• _Information given_:
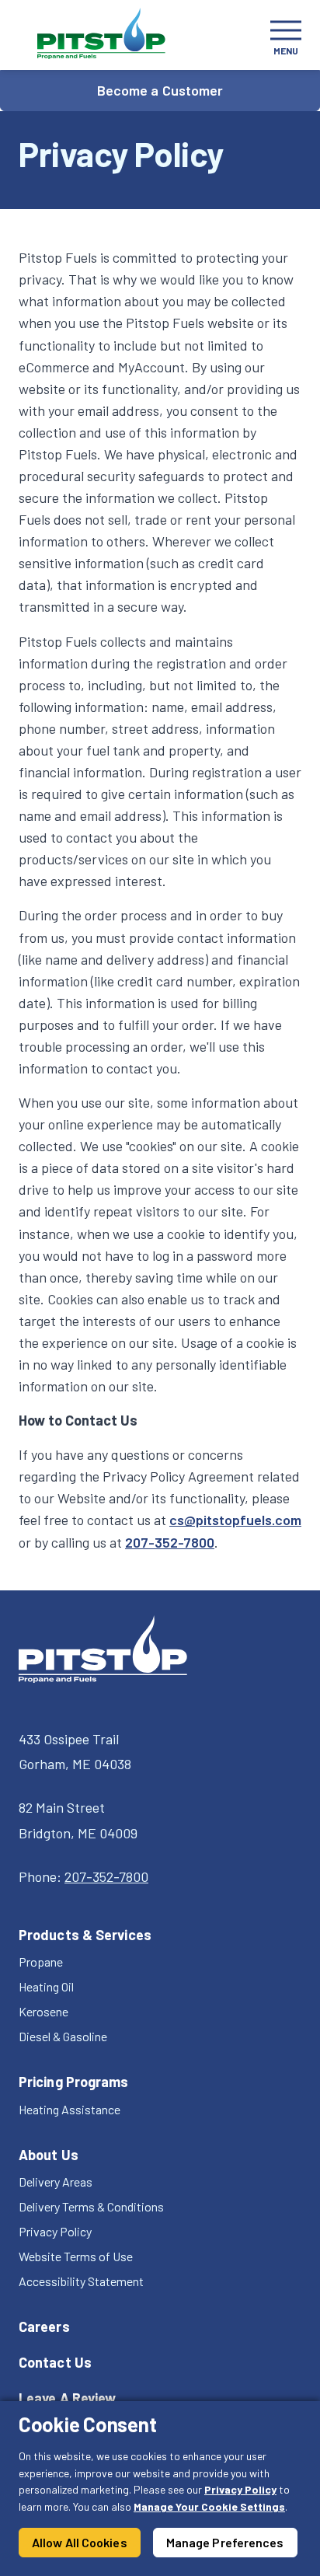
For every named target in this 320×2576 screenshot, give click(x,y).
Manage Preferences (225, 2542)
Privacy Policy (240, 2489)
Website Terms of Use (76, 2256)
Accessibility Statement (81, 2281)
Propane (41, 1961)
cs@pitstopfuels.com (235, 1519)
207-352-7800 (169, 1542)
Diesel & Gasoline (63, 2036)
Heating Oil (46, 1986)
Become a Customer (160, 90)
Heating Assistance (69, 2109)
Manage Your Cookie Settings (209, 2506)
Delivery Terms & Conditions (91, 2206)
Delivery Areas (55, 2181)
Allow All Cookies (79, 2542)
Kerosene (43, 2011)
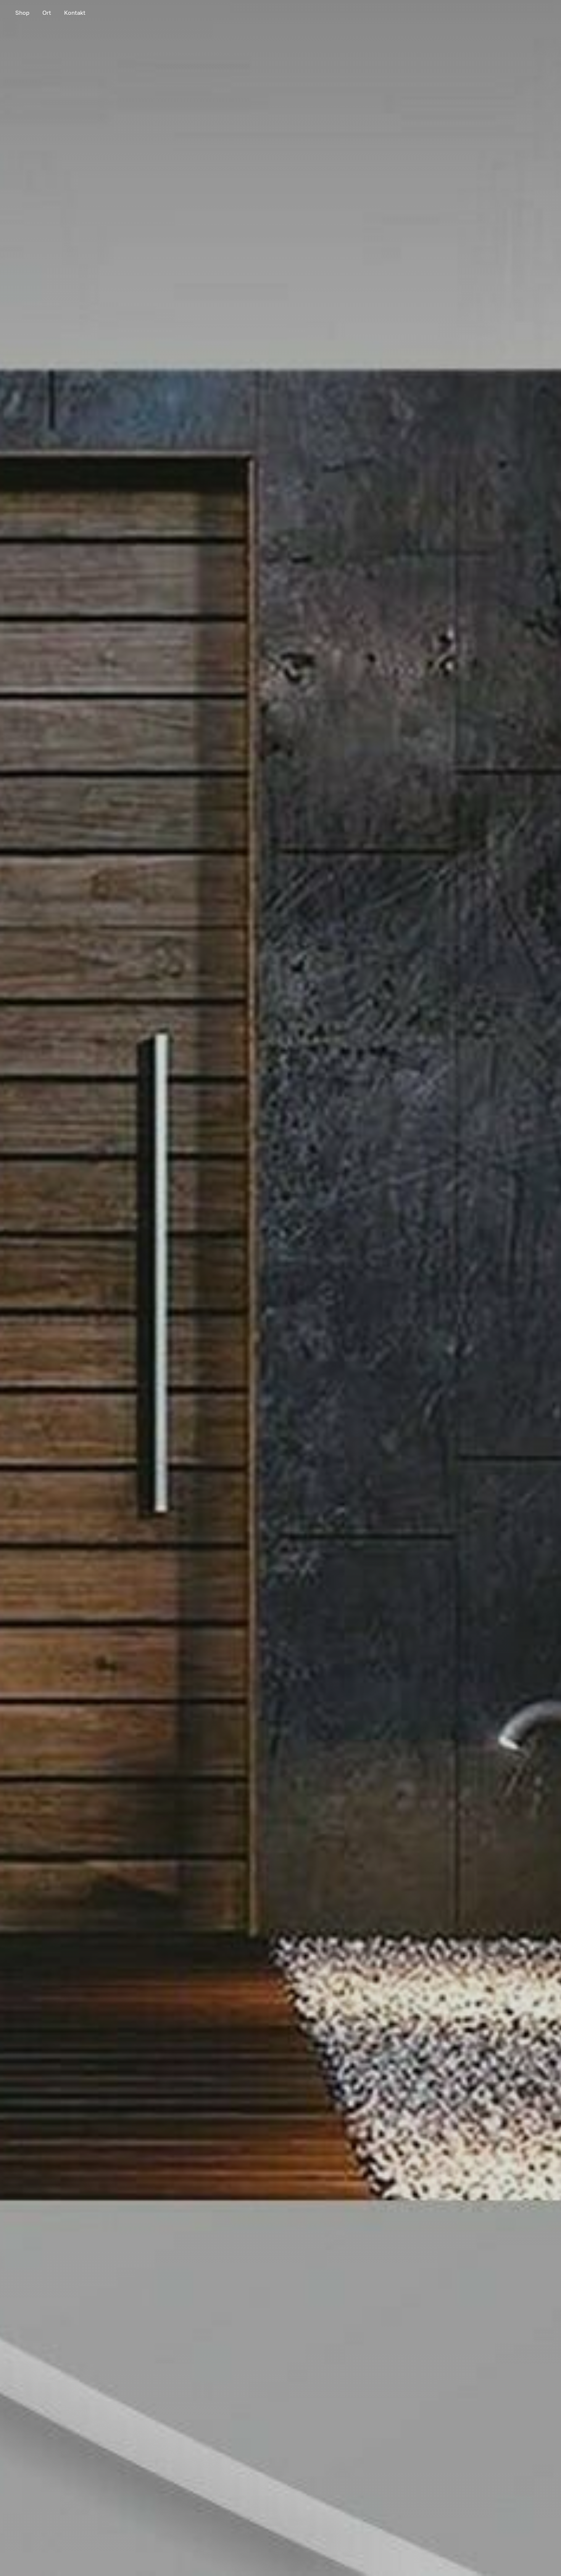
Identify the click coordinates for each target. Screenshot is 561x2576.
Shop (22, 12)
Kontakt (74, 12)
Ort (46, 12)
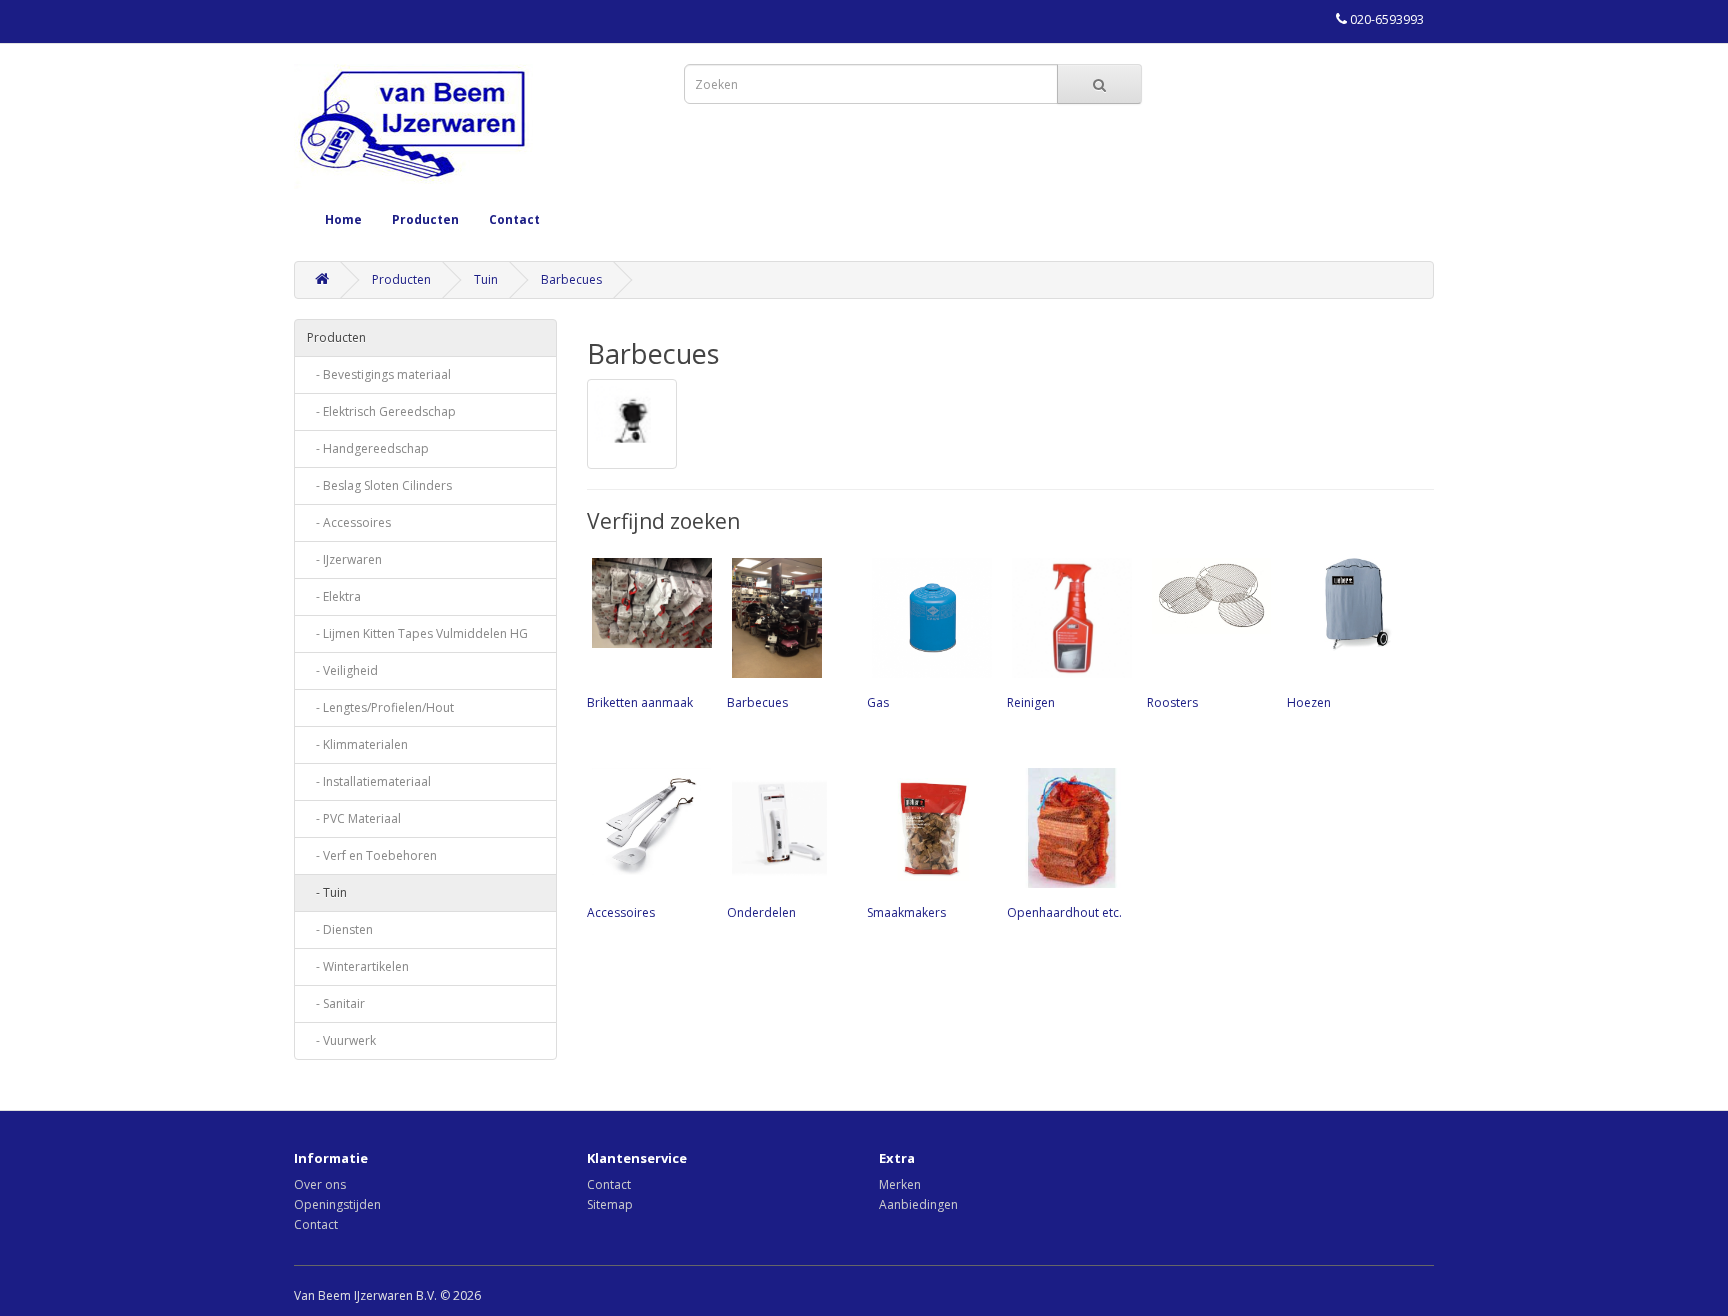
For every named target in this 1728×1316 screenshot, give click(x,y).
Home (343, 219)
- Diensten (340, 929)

--

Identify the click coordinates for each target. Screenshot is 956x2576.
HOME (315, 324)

• _Directions for this task_: Take from the material above the lines running from the one with "Screenshot is 956x2576." through the one with "HOME (315, 324)", and repeat them exactly, with nothing else.

• _Result of this exercise_:
Identify the click coordinates for each target. Screenshot is 956x2576.
HOME (315, 324)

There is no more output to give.